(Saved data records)
>> BEGIN

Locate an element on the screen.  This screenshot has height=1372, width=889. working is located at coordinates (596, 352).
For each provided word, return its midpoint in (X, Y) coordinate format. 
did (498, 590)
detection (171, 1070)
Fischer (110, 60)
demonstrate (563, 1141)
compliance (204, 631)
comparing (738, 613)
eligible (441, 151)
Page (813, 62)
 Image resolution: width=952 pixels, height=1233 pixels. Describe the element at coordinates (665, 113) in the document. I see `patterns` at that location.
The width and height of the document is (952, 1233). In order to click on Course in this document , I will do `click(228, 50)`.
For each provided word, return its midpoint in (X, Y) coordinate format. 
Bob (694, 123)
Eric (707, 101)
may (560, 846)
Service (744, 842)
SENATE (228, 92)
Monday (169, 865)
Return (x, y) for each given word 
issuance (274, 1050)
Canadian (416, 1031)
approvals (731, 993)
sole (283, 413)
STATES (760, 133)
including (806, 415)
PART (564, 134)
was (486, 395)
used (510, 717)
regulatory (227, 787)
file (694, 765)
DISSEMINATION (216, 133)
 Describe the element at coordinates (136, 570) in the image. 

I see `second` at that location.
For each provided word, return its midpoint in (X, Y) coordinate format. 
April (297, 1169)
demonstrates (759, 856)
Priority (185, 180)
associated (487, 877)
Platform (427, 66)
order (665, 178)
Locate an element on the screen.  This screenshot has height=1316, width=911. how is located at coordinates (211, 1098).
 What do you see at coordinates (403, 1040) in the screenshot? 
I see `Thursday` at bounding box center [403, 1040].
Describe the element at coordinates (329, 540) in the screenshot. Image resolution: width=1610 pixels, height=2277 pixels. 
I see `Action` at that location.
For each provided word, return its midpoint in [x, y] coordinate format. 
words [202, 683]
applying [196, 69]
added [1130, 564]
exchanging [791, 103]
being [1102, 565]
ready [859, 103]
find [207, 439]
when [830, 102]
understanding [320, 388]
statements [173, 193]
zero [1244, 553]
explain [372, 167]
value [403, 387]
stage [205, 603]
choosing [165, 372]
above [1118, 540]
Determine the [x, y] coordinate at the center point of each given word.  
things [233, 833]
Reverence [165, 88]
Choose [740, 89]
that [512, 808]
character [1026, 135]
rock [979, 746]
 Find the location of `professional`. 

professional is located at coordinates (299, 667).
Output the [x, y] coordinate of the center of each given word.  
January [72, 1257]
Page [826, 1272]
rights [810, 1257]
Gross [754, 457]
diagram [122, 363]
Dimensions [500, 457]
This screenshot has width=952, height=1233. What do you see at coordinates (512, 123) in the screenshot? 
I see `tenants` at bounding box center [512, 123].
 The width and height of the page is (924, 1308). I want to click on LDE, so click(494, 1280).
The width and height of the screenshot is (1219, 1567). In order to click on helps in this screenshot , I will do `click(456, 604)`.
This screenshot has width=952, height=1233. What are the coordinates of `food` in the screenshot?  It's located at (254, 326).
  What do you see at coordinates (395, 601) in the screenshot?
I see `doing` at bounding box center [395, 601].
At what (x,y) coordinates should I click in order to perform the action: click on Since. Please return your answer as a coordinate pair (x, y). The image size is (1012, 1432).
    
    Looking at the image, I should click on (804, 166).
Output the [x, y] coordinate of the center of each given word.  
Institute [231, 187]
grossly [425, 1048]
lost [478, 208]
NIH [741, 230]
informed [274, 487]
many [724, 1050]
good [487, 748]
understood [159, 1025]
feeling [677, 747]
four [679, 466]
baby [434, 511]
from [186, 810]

>> END

Duplicate all of the records above line for line, with no changes.

Locate an element on the screen.  This screenshot has height=1372, width=889. working is located at coordinates (596, 352).
For each provided word, return its midpoint in (X, Y) coordinate format. 
did (498, 590)
detection (171, 1070)
Fischer (110, 60)
demonstrate (563, 1141)
compliance (204, 631)
comparing (738, 613)
eligible (441, 151)
Page (813, 62)
 Image resolution: width=952 pixels, height=1233 pixels. Describe the element at coordinates (665, 113) in the document. I see `patterns` at that location.
The width and height of the document is (952, 1233). In order to click on Course in this document , I will do `click(228, 50)`.
For each provided word, return its midpoint in (X, Y) coordinate format. 
Bob (694, 123)
Eric (707, 101)
may (560, 846)
Service (744, 842)
SENATE (228, 92)
Monday (169, 865)
Return (x, y) for each given word 
issuance (274, 1050)
Canadian (416, 1031)
approvals (731, 993)
sole (283, 413)
STATES (760, 133)
including (806, 415)
PART (564, 134)
was (486, 395)
used (510, 717)
regulatory (227, 787)
file (694, 765)
DISSEMINATION (216, 133)
 Describe the element at coordinates (136, 570) in the image. 

I see `second` at that location.
For each provided word, return its midpoint in (X, Y) coordinate format. 
April (297, 1169)
demonstrates (759, 856)
Priority (185, 180)
associated (487, 877)
Platform (427, 66)
order (665, 178)
Locate an element on the screen.  This screenshot has height=1316, width=911. how is located at coordinates (211, 1098).
 What do you see at coordinates (403, 1040) in the screenshot? 
I see `Thursday` at bounding box center [403, 1040].
Describe the element at coordinates (329, 540) in the screenshot. Image resolution: width=1610 pixels, height=2277 pixels. 
I see `Action` at that location.
For each provided word, return its midpoint in [x, y] coordinate format. 
words [202, 683]
applying [196, 69]
added [1130, 564]
exchanging [791, 103]
being [1102, 565]
ready [859, 103]
find [207, 439]
when [830, 102]
understanding [320, 388]
statements [173, 193]
zero [1244, 553]
explain [372, 167]
value [403, 387]
stage [205, 603]
choosing [165, 372]
above [1118, 540]
Determine the [x, y] coordinate at the center point of each given word.  
things [233, 833]
Reverence [165, 88]
Choose [740, 89]
that [512, 808]
character [1026, 135]
rock [979, 746]
 Find the location of `professional`. 

professional is located at coordinates (299, 667).
Output the [x, y] coordinate of the center of each given word.  
January [72, 1257]
Page [826, 1272]
rights [810, 1257]
Gross [754, 457]
diagram [122, 363]
Dimensions [500, 457]
This screenshot has width=952, height=1233. What do you see at coordinates (512, 123) in the screenshot? 
I see `tenants` at bounding box center [512, 123].
 The width and height of the page is (924, 1308). I want to click on LDE, so click(494, 1280).
The width and height of the screenshot is (1219, 1567). In order to click on helps in this screenshot , I will do `click(456, 604)`.
This screenshot has width=952, height=1233. What are the coordinates of `food` in the screenshot?  It's located at (254, 326).
  What do you see at coordinates (395, 601) in the screenshot?
I see `doing` at bounding box center [395, 601].
At what (x,y) coordinates should I click in order to perform the action: click on Since. Please return your answer as a coordinate pair (x, y). The image size is (1012, 1432).
    
    Looking at the image, I should click on (804, 166).
Output the [x, y] coordinate of the center of each given word.  
Institute [231, 187]
grossly [425, 1048]
lost [478, 208]
NIH [741, 230]
informed [274, 487]
many [724, 1050]
good [487, 748]
understood [159, 1025]
feeling [677, 747]
four [679, 466]
baby [434, 511]
from [186, 810]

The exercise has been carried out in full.